Material for this task Block Start
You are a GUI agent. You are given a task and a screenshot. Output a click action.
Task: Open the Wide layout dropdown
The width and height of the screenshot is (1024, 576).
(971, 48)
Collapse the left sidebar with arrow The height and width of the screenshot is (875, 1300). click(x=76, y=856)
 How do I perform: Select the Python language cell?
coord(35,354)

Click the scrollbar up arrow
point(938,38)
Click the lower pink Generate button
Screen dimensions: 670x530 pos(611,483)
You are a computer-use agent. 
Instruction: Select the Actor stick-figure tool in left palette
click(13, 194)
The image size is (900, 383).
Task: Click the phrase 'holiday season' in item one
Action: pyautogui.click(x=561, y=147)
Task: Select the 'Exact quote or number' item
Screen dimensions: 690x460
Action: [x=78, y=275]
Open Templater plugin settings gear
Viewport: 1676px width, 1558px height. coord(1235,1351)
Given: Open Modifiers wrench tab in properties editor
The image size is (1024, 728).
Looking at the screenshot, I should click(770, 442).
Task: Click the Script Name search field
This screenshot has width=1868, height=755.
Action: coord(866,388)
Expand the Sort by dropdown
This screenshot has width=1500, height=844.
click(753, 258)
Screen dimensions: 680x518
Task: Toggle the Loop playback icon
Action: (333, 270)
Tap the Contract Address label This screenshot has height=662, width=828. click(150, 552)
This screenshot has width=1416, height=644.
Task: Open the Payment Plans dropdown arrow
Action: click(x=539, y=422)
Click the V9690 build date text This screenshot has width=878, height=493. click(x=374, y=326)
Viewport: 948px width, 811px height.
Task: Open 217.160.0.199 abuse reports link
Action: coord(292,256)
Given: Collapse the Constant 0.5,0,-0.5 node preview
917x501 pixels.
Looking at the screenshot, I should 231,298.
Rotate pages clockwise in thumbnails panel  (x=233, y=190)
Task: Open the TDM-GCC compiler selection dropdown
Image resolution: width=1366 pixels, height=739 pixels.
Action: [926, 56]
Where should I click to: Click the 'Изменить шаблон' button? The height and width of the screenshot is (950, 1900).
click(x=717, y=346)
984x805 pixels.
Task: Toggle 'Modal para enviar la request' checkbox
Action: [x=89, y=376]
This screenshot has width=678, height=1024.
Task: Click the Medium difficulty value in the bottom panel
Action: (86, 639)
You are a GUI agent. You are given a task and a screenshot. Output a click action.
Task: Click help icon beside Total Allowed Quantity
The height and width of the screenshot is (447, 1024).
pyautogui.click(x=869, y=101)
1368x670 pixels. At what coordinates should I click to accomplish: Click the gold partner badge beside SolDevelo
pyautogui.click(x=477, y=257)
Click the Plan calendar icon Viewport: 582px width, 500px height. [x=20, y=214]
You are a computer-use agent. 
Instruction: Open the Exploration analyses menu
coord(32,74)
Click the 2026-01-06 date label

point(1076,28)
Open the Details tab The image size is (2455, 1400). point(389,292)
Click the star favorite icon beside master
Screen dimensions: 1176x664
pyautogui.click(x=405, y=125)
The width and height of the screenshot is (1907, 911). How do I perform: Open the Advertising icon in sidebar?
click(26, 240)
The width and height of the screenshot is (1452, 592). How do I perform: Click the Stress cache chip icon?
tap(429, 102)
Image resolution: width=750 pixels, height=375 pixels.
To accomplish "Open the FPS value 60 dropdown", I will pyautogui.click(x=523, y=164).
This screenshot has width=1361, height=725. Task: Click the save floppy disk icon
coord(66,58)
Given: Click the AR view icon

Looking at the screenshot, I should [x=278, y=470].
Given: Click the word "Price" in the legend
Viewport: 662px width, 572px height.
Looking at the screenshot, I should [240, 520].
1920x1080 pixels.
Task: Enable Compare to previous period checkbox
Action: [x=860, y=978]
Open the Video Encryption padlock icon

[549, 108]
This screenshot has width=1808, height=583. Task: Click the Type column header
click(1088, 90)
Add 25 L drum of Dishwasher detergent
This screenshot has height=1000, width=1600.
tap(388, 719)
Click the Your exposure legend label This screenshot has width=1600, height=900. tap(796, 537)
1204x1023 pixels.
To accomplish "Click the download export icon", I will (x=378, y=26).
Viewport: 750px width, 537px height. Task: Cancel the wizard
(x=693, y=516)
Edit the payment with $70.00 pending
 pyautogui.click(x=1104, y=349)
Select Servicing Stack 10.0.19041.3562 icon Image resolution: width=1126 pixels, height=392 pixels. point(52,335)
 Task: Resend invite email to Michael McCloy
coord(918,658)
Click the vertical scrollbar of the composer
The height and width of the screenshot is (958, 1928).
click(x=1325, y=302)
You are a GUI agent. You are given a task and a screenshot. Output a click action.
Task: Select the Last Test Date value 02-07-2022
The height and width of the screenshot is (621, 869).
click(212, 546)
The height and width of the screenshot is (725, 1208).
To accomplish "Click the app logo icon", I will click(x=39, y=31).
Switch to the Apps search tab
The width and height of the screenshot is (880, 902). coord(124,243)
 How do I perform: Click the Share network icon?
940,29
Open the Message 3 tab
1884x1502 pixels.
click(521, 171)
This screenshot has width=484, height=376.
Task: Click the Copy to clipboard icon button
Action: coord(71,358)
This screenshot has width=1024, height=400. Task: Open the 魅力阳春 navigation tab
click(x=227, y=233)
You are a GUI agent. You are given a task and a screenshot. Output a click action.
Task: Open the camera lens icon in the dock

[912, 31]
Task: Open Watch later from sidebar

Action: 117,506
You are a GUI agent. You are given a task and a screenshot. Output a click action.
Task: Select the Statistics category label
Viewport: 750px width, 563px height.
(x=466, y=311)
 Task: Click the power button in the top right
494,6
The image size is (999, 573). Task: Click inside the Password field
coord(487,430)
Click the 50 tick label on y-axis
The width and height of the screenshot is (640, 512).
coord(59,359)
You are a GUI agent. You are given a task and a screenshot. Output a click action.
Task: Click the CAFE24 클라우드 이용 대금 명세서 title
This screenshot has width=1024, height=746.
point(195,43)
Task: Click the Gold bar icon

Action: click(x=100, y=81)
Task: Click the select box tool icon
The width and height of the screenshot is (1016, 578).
Material for this task Block End
Work item
Pick from the records each line that contains the word "will" and show it.

Answer to the problem
To accomplish "Open the FPS value 60 dropdown", I will pyautogui.click(x=523, y=164).
To accomplish "Click the download export icon", I will (x=378, y=26).
To accomplish "Click the app logo icon", I will click(x=39, y=31).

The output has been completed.